Durant les premiers jours du ramadan cette année, un prédicateur très médiatique s'était rendu dans des cafés ouverts pendant la journée pour filmer les clients et jeter l'opprobre sur eux, une intervention qui a été très critiquée sur les réseaux sociaux.

Une condamnation sur fond d'un vaste mouvement populaire

Le 11 juin, des dizaines de personnes ont manifesté à Tunis pour réclamer le droit de manger et de boire en public durant le ramadan et pour protester contre l'arrestation des non-jeûneurs, une première en Tunisie.  A l'appel du mouvement Mouch Bessif (pas contre notre volonté), les manifestants se sont rassemblés au centre de Tunis criant notamment «la liberté individuelle est garantie par la Constitution».

«En quoi ça te dérange si tu jeûnes et si je mange?», «Arrêtez les terroristes et laissez tranquilles les non-jeûneurs», «Non aux arrestations des non-jeûneurs», pouvait-on lire sur des affiches brandies par les protestataires.

«Nous sommes ici pour protester contre les poursuites judiciaires contre les non-jeûneurs et pour réclamer (le respect de) la liberté individuelle. Celui qui veut jeûner, il jeûne, et celui qui ne veut pas, il ne jeûne pas», a dit à l'AFP un des manifestants prénommé Karim Chaïr (près de 30 ans). «Je jeûne et je suis venu pour participer à cette manifestation et appeler avec ces gens au respect de la liberté de la croyance et de la conscience», a affirmé Kamel Jalouli, un sexagénaire.
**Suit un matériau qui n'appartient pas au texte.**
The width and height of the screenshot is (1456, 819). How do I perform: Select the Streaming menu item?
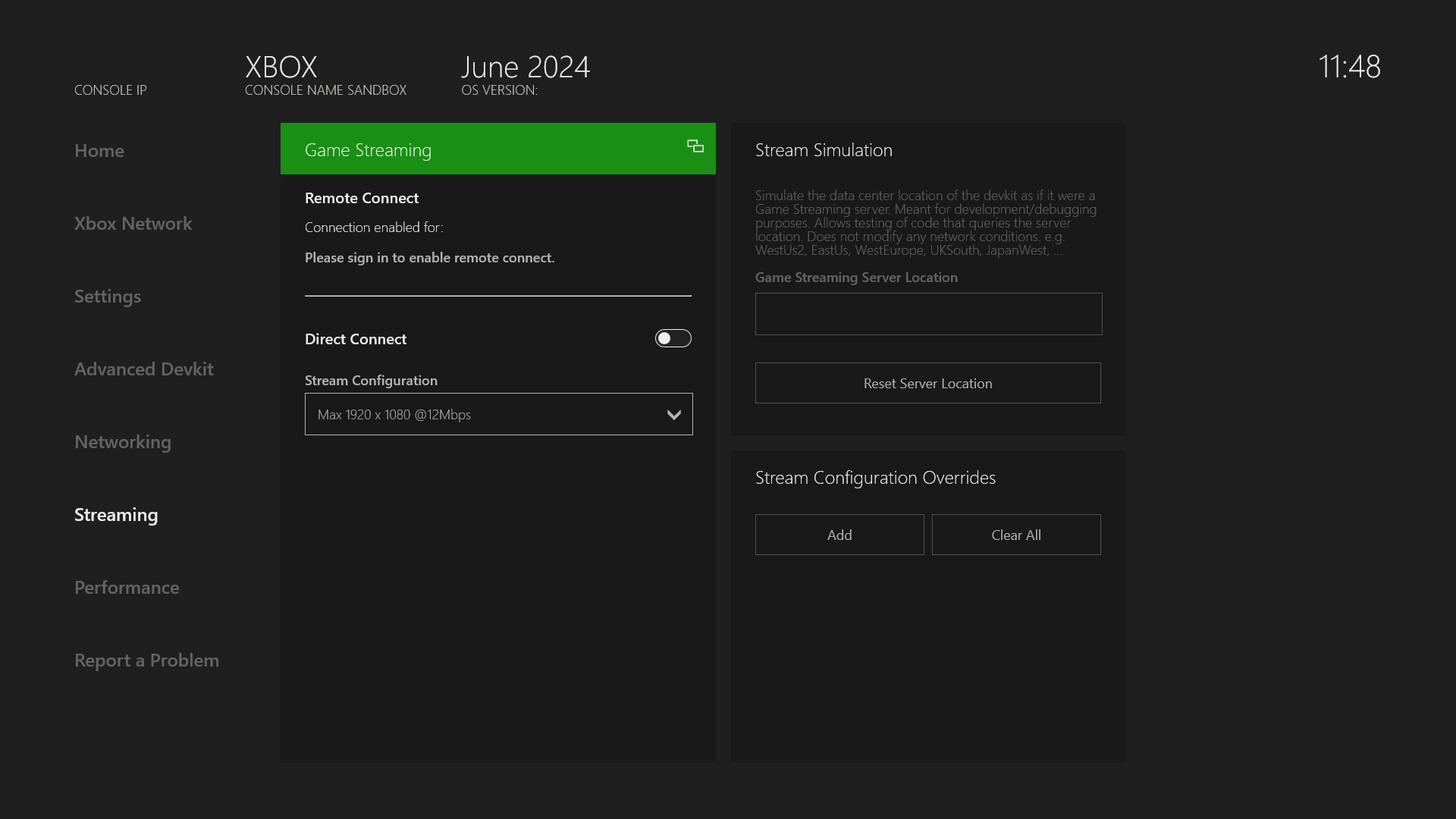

C'est la première fois qu'a lieu en Tunisie une manifestation avec une telle revendication. Depuis la révolution de 2011, des voix se sont élevées pour revendiquer le droit à ne pas jeûner mais cela n'avait jamais pris la forme d'une manifestation. 

Lors du ramadan, les fidèles musulmans s'abstiennent de boire et de manger jusqu'à la tombée du jour, comme le préconise le Coran. En Tunisie, la plupart des cafés et restaurants ferment ainsi pendant la journée. Ceux qui restent ouverts le font discrètement.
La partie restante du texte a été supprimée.